> TASK STATEMENT:
Copy nothing but the line with "Click the Program Health tab" and the lines that follow it to the end of the entries below, and keep the pictures out.
** Opening DATA TO EXAMINE block **
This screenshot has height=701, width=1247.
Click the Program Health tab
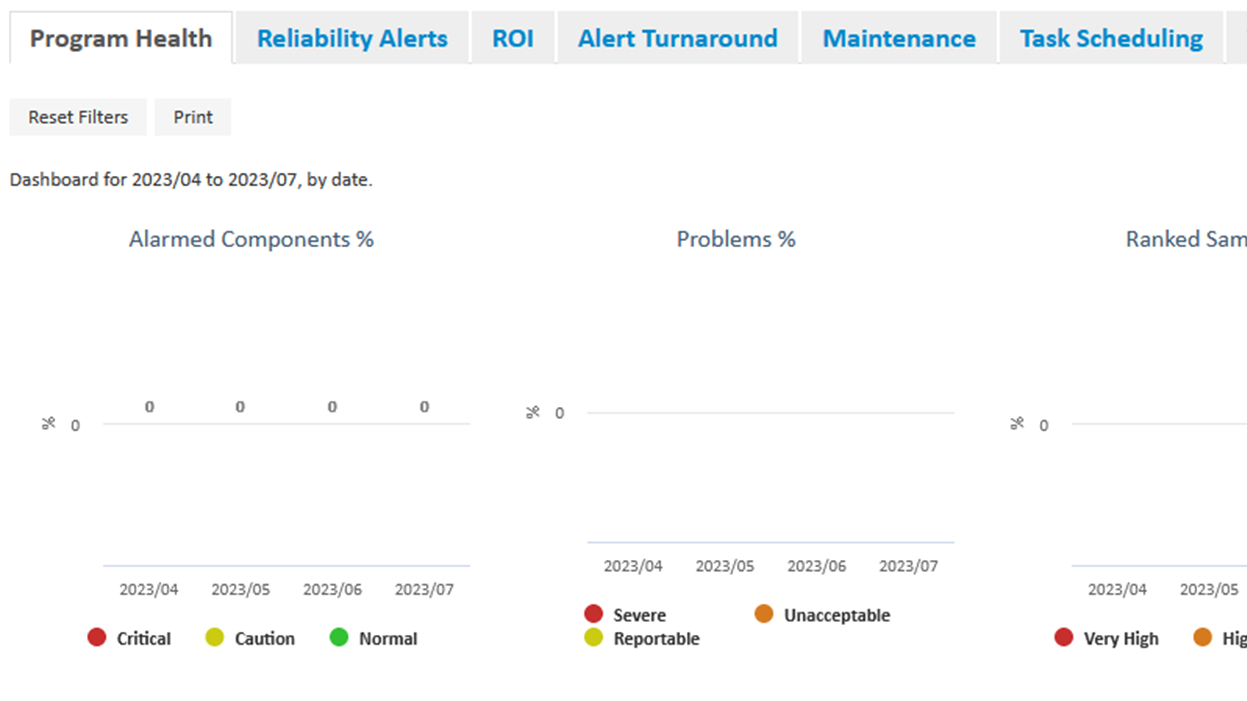(x=121, y=39)
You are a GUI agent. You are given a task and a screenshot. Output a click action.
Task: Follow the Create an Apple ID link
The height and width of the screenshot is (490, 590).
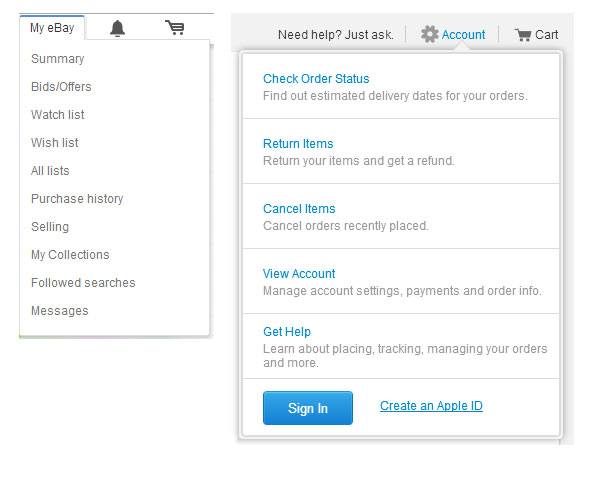click(x=431, y=406)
** Closing DATA TO EXAMINE block **
> WRITTEN ANSWER:
Click the Program Health tab
(x=121, y=39)
You are a GUI agent. You are given a task and a screenshot. Output a click action.
Task: Follow the Create an Apple ID link
The height and width of the screenshot is (490, 590).
click(x=431, y=406)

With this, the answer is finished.